So who should it be?  Cedric McCradden?  No, not him.  She wanted it to be with someone...
honestly she had no idea who she wanted it to be with...not yet anyway.  All she knew was that she wanted it to be with someone she’d never much as contemplate as a lover...until they actually met.

She turned and reached for her bath-robe.

The bath-water was hot, almost scalding hot...just the way Katie preferred it.  Settling in with a luxuriant nicker, she rang the bell she had brought with her from the dresser.  Presently, she heard Hsing’s voice again.

“Yes, Grace?”

“Hsing, turn on the radio please, if you would.”

“At once, Grace.” the pony replied.  A moment later, she heard the speaker squealing and hissing as the vacuum tubes warmed to life.

Then a clipped voice was saying, “This is the BBC World News Service.”

Katie had chosen the BBC because it would be nighttime in Britain now.  In New York it would still be late afternoon, what was known in the radio business as ‘the children’s hour’; Tom Mix, The Story Cat, Little Orphan Annie.  There’d be no such thing as Fibber McGee, Bob Lope, or a music program just yet -- and no news, which was what Katie most wanted to hear.  What was the latest on the Czech crisis?

It didn’t take her long to find out.

“In a speech broadcast by Berlin State Radio, Reich Minister Josef Goebbels accused the Prague government of a systematic persecution of the Sudeten MPs for their boycott of the Czech Parliament, claiming that they have been accosted in the street, roughed up by members of the Czech Communist Party, and on one occasion, severely beaten.  Mr. Goebbels further alleges that these crimes have not only gone unpunished but un-investigated.  ‘How long shall we permit the Czechs to abuse and brutalize furs of good German stock before we act?’ he was quoted as saying.”

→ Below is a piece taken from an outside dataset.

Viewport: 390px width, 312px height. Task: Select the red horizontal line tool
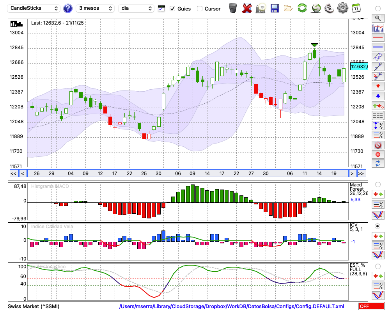(x=378, y=38)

Katie snorted derisively and began sponging her arms.  From her long association with William Randolph Hearst, she knew a snowjob when she heard it.

By rights, Czechoslovakia should have been able to tell Adolf Hitler exactly where to stick his Third Reich and how far.  The Czechs had treaties of alliance with both France and the Soviet Union, and a well trained army of 44 divisions.  Their military was well-equipped too; in Plzen there was the huge Skoda Arms Works, the third largest in Europe and widely admired for the quality of it’s products.  And as if that weren’t enough, the Czech frontier with Germany bristled with fortifications that made the Maginot Line look like a sand-castle.

Unfortunately, that frontier happened to be between Germany and the Czech province of Sudetenland -- whose inhabitants were mostly German, and who were demanding autonomy from Prague and a union with Germany in the mold of Austria.

Or that was Berlin’s version of what was going on.  In actual point of fact, the only residents of the Sudetenland making that claim was a small but very noisy contingent led by a former Gym teacher named Konrad Henlein, but the German Nazis, being Nazis, were making it sound as if every German in the Sudetenland wanted Anschluss with Germany right NOW.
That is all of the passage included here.